9. One World Government – “The Obsolescence of the Nation-State System” page numbers from DD

a. “Instead, our primary goal should be as rapidly as possible to turn our swords – and our guns and bombs and tanks and missiles – the whole kit and caboodle – over to the United Nations or another variety of supranational government.” (p. 271)

b. “In fact, a supranational government is incompatible with the nation-state system.” (p. 272)

c. “A society must be able to work through an economic depression in order to make the changes it needs to make to remain a sane and healthy society.” (p. 280)

d. “If we were willing to undergo an economic depression voluntarily, there would be time for planning, for gradual change, for innovative strategies that would minimize economic disruption. The key to large social change is substitution – not demolition of institutions but their transformation.” (p. 281)

e. “In the process of achieving peace I would not, for example, suggest that we simply do away with our military…. I would propose the transformation of our military into a national service corps, an idea that many of our best minds have long been espousing…. [to be used for] slum clearing, education, and conservation… self-defense through nonviolent means: a cadre of brave men and women thoroughly trained in the techniques of passive resistance and nonviolent action.” (p. 281)

f. “In December 1984 nine of my colleagues and I met together to form The Foundation for Community Encouragement (FCE). The purpose of this tax-exempt public foundation is ‘to encourage the development of community wherever it does not exist, and to assist existing communities, whether secular or religious, to strengthen themselves and their relationships with other communities ultimately thereby fostering the movement toward world understanding.'” (p. 331)

 

10. Endorsements

a. People of the Lie – “The Washington Times”, “Contemporary Christian Magazine”

b. The Different Drum

– Marilyn Ferguson, author of The Aquarian Conspiracy and Care of Mind/Care of Spirit

– Madeleine L’Engle, author of A Wrinkle In Time

 

11. Aquarian Conspiracy

a. The Aquarian Conspiracy, was written by Marilyn Ferguson in 1980.

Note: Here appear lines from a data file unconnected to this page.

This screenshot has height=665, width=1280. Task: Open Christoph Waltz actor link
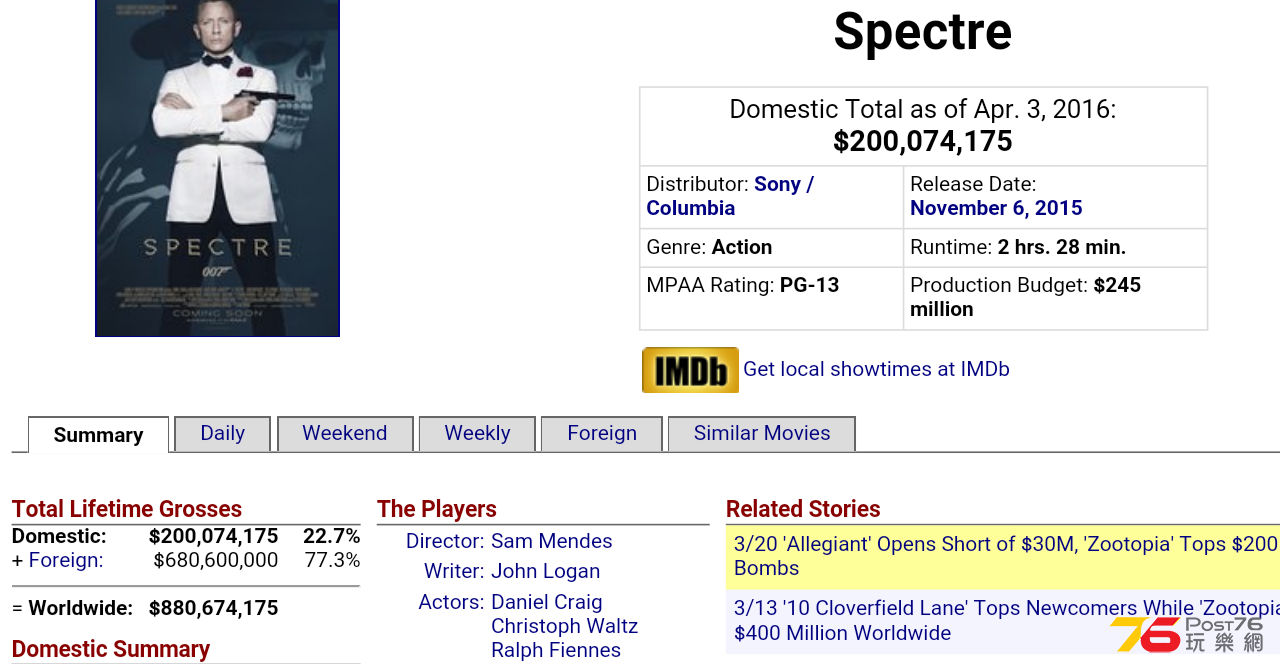565,626
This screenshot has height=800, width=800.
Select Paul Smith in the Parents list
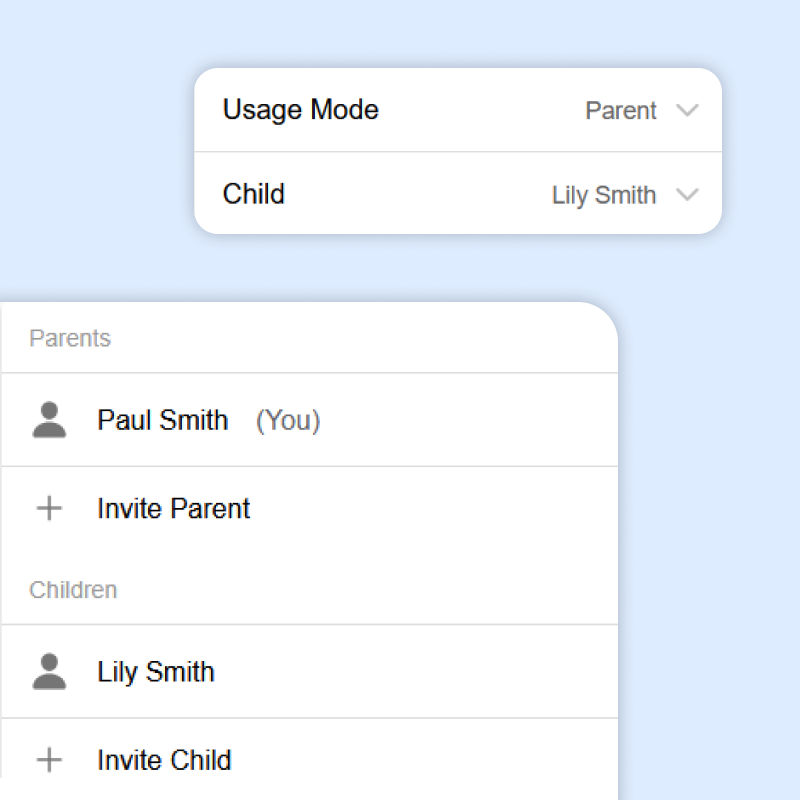(162, 420)
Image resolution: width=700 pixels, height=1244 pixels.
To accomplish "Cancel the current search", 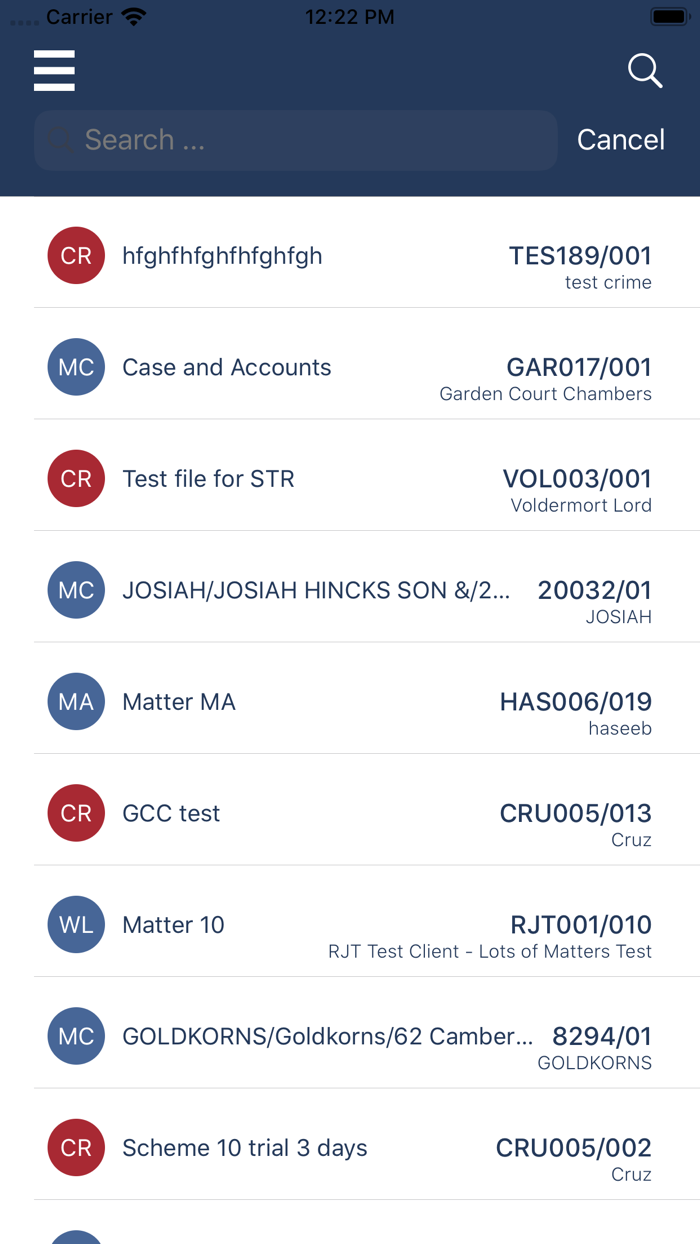I will [620, 140].
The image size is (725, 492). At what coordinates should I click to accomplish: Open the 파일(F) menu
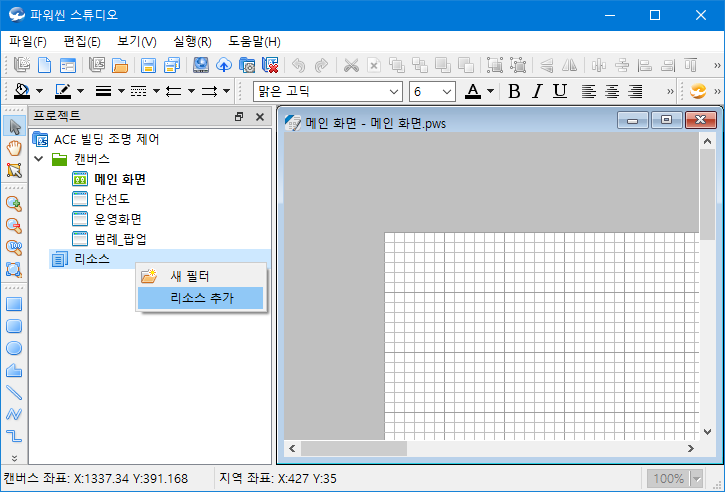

b. Called the “Handbook of the New Age” by “USA Today”, it describes an “underground network” that is “working to create a different kind of society based on a vastly enlarged concept of human potential.”

c. The Road Less Traveled is listed under “Readings and References” for chapter 11, “Spiritual Adventure: Connection to the Source”

 

12. New Age Catalogue

a. The New Age Catalogue, was published in 1988 by the editors of “Body, Mind, and Spirit” magazine.

b. The catalogue includes books on channeling, Edgar Cayce, crystals, tarot cards, meditation, yoga, etc.

c. The Road Less Traveled, is featured in an audio tape format in the section called “Create Your Reality” (“Dr. Peck… shows you how to cultivate your own religion and open up to the positive force he calls grace.) The Aquarian Conspiracy, is featured in the section called “The Planet”.

d. The Different Drum, is promoted in a section called, “New Lifestyles/Communities – The Meaning of Community”.